Sunday, August 09, 2015

Marry Well

A few hours ago I recieved a text from my motherto inform me she's coming home for her uncle's funeral. I expressed my condolences for this great uncle I'm not sure I met and then I recieved this backstory about her paternal grandmother's family not liking my own grandma.

My maternal grandparents were a mismatch. An unhappy marriage common in that day and age where divorces were unfortunately uncommon and furthermore came with dire economic consequences for mothers.

And yet to some extent I, two generations down, am paying for the mismatch.

I don't want to sound like one of those 'we gotta get the population down' dipshits whom are the grown up uneducated version of smarmy private school dipshits that argue the merits of totalitarianism, both of which have to be argued from the perspective of the least favored in the solution.

But I do wish we just removed the pressure to find a mate and have children in general. Not that I have problems with breeders, but that I have problems with settlers.

Looking about at your friends that tend to care about this shit, what do you observe? Broadly speaking people who do relationships tend to date 3-5 serious partners before marrying the last one.

In the breakups people do ask a lot of questions of the world and themselves, but do they carry this over to the hookups?

How common is it for a person to actively ask 'how is he similar to the last guy I dated?'

I'd say not common at all.
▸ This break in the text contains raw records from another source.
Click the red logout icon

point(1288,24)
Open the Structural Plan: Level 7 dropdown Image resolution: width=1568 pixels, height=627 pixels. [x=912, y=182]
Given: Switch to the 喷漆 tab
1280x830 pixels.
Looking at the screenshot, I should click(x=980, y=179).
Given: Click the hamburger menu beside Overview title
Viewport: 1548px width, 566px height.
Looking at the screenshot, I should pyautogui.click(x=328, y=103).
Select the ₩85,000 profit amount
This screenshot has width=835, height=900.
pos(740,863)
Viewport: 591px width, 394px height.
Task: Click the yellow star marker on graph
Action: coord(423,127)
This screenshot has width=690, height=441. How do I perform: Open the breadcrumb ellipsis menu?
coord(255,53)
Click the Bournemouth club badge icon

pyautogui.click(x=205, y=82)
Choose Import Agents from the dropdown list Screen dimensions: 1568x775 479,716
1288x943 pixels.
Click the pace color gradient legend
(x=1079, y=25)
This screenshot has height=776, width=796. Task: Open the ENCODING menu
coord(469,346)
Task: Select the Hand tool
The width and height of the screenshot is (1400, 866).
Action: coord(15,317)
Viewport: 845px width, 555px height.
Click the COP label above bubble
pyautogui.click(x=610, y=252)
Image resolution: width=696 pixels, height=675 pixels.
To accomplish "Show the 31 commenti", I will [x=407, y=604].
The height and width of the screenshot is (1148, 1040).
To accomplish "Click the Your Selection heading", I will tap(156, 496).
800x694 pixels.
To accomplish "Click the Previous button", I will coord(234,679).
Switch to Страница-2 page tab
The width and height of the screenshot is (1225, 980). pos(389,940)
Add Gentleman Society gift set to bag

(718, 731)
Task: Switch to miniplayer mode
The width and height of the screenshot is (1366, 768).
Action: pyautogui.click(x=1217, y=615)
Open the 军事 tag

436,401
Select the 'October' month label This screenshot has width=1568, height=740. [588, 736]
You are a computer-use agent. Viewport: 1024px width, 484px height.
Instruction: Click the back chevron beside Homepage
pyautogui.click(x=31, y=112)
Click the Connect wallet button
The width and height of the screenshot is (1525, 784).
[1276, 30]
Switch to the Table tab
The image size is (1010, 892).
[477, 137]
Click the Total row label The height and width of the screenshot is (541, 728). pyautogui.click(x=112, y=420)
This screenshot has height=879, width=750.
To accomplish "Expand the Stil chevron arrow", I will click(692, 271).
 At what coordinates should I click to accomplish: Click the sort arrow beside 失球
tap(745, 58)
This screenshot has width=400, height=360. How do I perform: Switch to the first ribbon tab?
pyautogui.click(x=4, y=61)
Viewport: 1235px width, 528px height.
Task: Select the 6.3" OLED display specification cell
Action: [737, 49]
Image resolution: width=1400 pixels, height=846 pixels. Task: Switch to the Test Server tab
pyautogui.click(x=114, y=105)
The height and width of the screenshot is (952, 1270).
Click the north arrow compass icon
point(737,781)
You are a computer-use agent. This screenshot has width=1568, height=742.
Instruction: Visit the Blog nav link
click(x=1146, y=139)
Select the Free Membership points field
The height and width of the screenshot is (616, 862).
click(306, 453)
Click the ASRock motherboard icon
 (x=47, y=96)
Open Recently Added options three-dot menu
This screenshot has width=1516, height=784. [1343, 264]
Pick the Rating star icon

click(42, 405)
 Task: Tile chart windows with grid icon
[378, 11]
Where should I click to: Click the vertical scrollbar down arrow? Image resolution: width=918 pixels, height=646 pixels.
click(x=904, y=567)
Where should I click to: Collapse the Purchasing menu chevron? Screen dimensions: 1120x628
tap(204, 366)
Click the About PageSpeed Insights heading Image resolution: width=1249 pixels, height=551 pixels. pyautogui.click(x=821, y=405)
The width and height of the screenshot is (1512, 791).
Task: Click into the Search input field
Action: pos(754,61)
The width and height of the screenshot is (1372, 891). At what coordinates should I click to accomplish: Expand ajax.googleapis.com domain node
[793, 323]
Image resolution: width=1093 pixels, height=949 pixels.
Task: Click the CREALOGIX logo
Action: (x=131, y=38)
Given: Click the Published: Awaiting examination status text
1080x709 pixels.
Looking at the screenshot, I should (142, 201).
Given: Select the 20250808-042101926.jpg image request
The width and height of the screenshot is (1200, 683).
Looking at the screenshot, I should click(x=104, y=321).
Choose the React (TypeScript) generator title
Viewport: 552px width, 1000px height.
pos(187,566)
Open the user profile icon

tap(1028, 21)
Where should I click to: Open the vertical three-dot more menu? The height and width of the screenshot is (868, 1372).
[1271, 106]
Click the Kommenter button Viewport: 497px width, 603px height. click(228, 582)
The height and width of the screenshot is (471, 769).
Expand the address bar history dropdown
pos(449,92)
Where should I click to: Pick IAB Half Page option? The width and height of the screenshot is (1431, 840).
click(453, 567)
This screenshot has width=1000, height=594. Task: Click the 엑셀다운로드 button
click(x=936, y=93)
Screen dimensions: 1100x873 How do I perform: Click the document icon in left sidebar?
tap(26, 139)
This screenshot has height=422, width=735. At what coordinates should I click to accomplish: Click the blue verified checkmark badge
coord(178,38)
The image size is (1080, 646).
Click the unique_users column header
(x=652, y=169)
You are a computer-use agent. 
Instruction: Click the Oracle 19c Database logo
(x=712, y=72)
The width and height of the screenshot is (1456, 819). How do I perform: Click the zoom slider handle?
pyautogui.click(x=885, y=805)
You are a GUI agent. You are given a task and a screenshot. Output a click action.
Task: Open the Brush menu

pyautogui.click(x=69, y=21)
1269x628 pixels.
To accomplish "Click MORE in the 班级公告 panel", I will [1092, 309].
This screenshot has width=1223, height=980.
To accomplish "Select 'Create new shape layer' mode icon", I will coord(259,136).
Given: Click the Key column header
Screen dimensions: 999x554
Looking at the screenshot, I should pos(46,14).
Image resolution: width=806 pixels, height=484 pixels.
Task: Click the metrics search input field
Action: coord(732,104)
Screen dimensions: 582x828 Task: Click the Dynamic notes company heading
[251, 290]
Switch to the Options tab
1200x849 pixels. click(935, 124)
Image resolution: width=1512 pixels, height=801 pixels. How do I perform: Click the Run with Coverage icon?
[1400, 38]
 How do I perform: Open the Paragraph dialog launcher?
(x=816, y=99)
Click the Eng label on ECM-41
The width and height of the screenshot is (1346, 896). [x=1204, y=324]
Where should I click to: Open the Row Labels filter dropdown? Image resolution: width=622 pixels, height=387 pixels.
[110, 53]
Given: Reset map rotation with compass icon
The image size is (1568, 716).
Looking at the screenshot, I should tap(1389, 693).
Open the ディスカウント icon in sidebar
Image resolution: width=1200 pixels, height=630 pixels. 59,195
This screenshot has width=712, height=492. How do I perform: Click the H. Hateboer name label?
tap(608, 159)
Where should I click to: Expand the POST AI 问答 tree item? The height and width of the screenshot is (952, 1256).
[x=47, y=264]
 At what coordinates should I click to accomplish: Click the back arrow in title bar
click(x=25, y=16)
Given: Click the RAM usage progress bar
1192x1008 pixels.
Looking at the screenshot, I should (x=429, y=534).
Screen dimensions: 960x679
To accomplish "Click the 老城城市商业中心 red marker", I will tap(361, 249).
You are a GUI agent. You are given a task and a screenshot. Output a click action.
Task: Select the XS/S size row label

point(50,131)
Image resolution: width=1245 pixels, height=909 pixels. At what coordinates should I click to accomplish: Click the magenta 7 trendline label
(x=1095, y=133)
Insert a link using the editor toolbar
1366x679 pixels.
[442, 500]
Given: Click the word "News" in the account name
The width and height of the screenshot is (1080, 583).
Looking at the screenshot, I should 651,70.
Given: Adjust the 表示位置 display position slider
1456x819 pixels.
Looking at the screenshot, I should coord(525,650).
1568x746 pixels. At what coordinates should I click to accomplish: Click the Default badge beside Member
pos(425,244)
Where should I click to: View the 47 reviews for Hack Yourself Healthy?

Generally Tristan can be very similar to Trent, the crucial difference is that Tristan has a clean slate, he may have a history of cheating but he hasn't cheated on you (yet).

It's also not uncommon for the next partner to actually be the last partner. Is it more common, do you feel, for somebody to ask 'has Trent changed?' Or to say 'Trent has changed.'

And for that matter have you changed?

I pride myself on learning from past experience, though I'm not sure I am lsuccessful. But one thing I wont do for example, is date somebody because I can. This isn't to say I pursue unobtainable partners per se (though the result is largely the same) but that I won't ever again enter a relationship because someone is perfectly nice and into me and I do get lonely. That's not enough.

I've even learned from non-starter relationships what is now an article of faith for me - "wishing somebody would change is at the expense of the person who actually is that someone else." And that cuts both ways, I won't date somebody that gives me the impression they need me to be somebody else.

These though are lessons specific to my experience.

I watched the Big Bird documentary earlier today. I was touched many times over but he was a guy that had been married to both the wrong and right woman. Particularly touching was when he described crying inside the big bird costume as he was going through his divorce.

His children are rare exceptions, born into an unhappy marriage they were raised in a happy one and loved their stepmother.

I remember reading in 'How to Love' about histrionic personality disorder how histrionic make 'poor child rearers' and I think thats a good hueristic as to whether you're settling for a particulalry poor partner. Based on how they treat you and what you know of them, would you really put your child in their arms? Or are you hoping that parenthood will change them?

Maybe not. Earnestly, I don't know if people with low self-esteem for example, would be capable of having the double standard for their children. I don't know.